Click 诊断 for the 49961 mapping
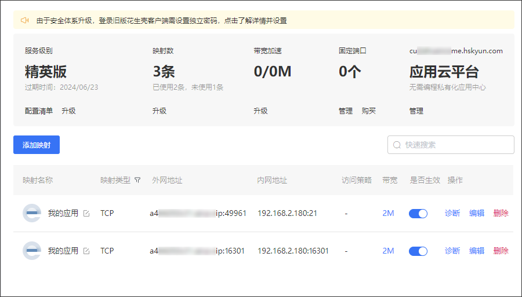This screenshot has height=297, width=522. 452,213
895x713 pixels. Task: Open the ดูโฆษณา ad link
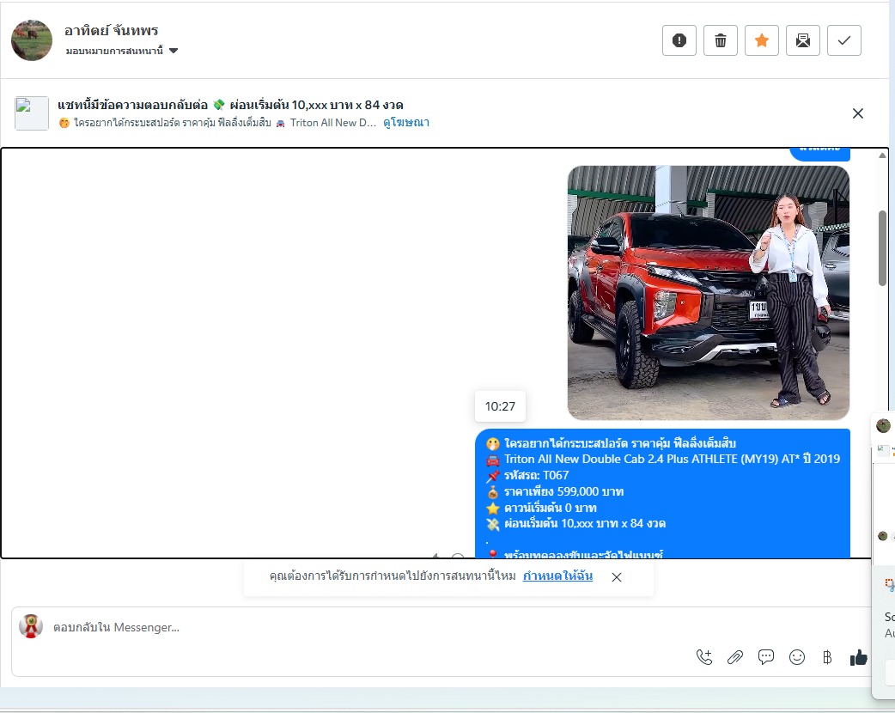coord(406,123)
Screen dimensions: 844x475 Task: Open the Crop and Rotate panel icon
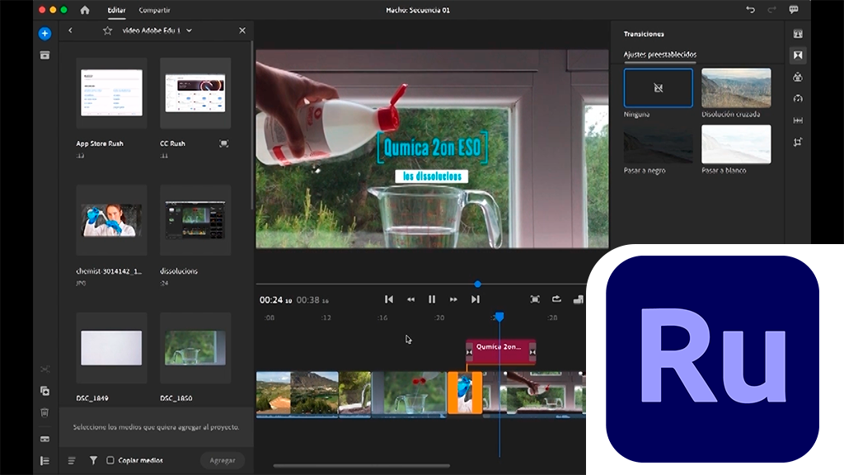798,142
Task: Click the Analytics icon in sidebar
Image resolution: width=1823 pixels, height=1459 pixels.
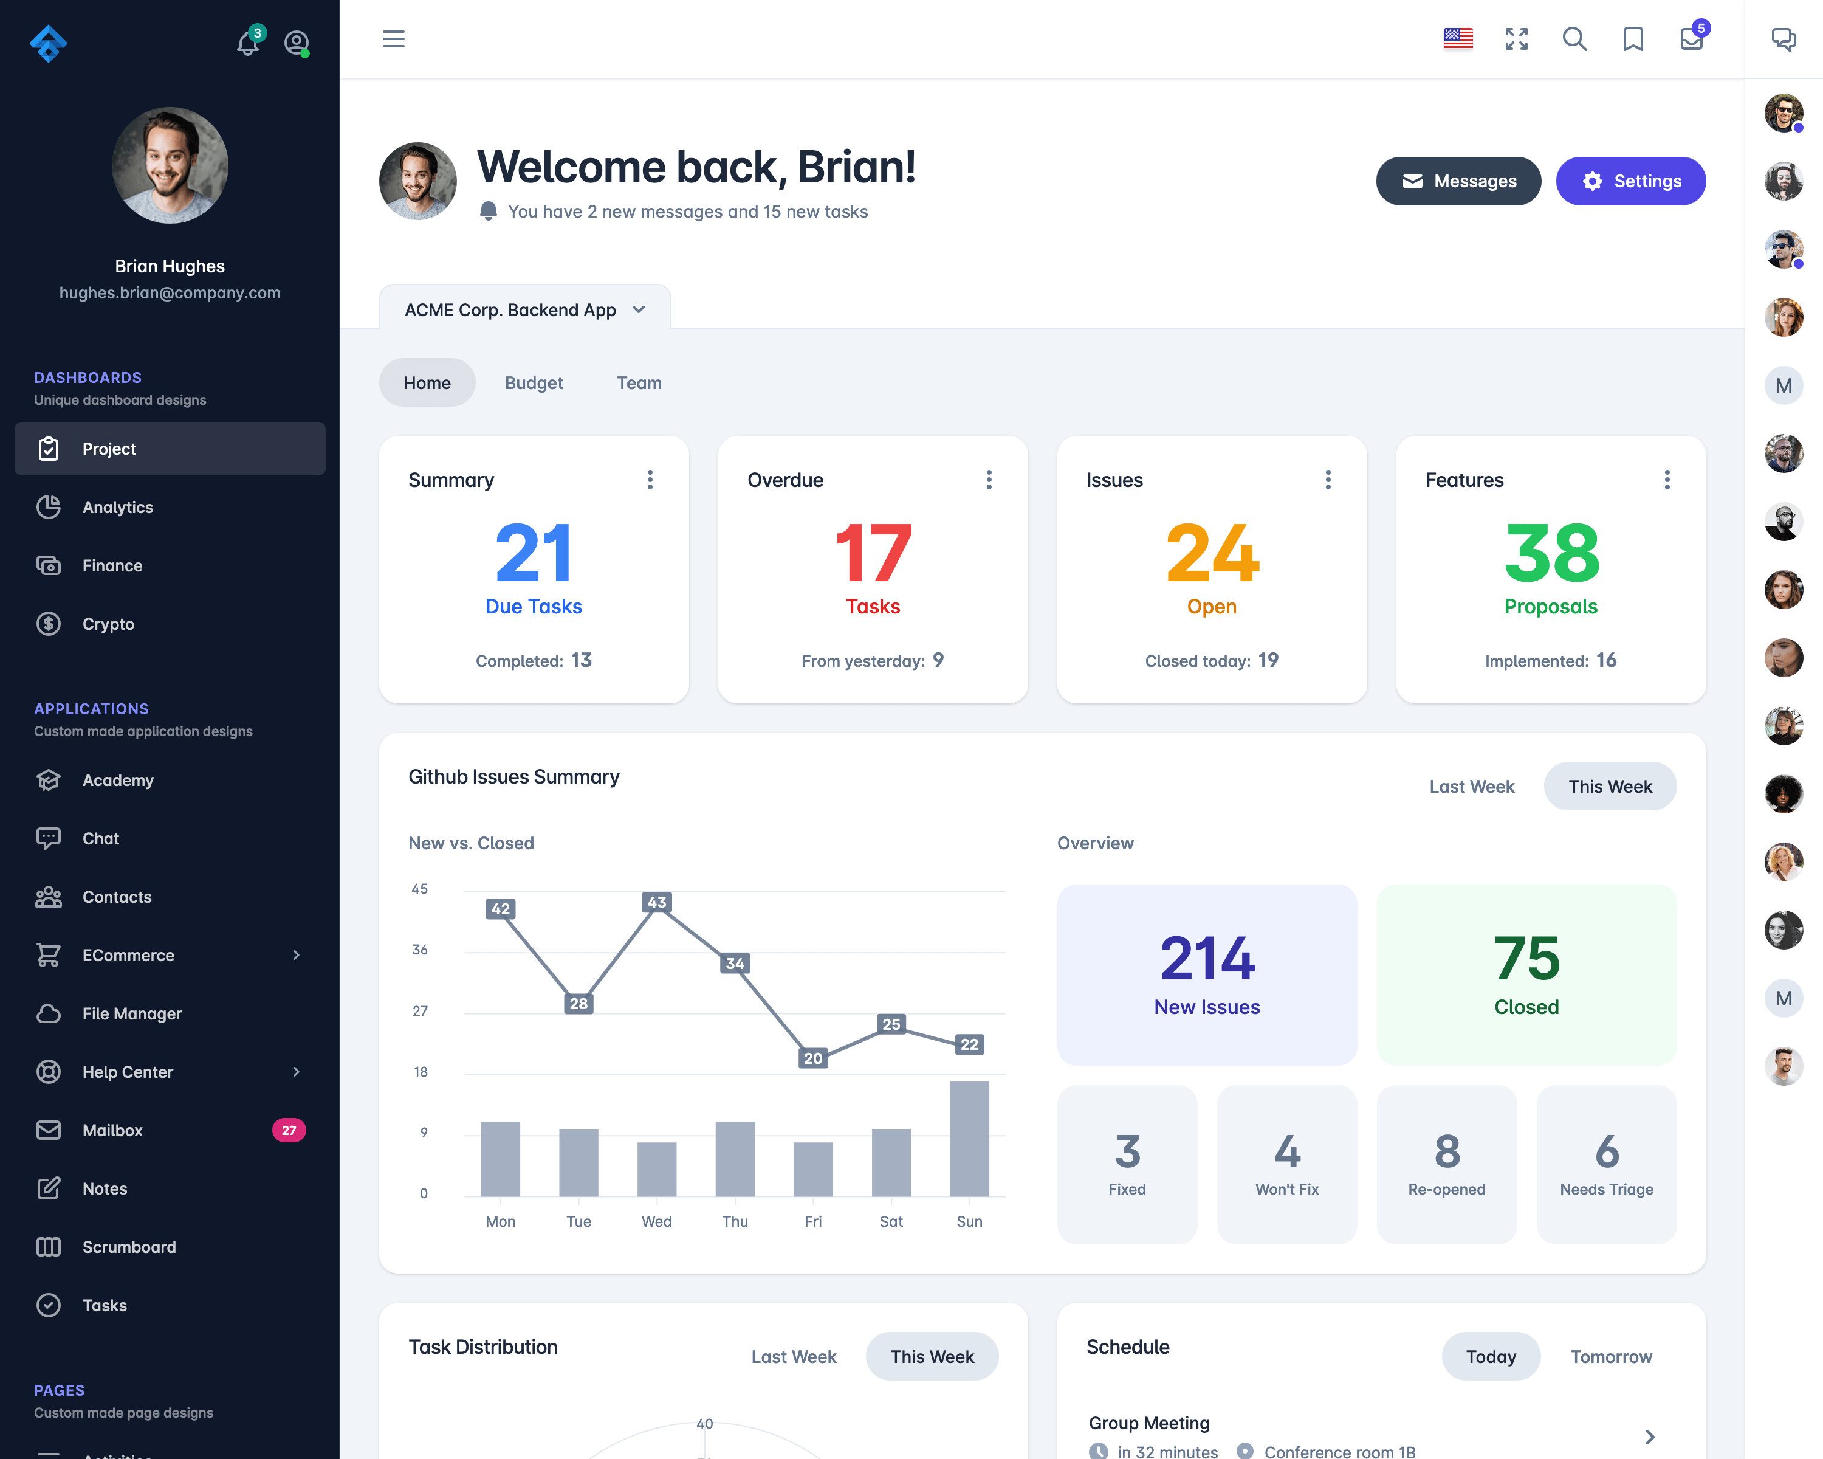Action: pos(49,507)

---

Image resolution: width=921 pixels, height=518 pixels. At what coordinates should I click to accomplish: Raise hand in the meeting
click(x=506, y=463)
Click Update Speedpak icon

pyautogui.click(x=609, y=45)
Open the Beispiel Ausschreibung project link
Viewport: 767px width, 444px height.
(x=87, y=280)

> _Given problem_
Rewrite the stretch from the item line containing "Task: Click the Analytics icon in sidebar" through the one containing "Action: pos(49,507)", replacing "Analytics" with "Reports" and leaving everything else unchanged. Leave the pictures out of your answer.

> _The output_
Task: Click the Reports icon in sidebar
Image resolution: width=1823 pixels, height=1459 pixels.
Action: pos(49,507)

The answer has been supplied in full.